→ What is needed: All entries must be set down once more, precisely as given.

→ Extracted material:
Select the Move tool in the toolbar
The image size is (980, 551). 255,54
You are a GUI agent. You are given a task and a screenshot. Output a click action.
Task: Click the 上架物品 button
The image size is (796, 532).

→ Exercise answer:
Select the Move tool in the toolbar
The image size is (980, 551). 255,54
You are a GUI agent. You are given a task and a screenshot. Output a click action.
Task: Click the 上架物品 button
The image size is (796, 532).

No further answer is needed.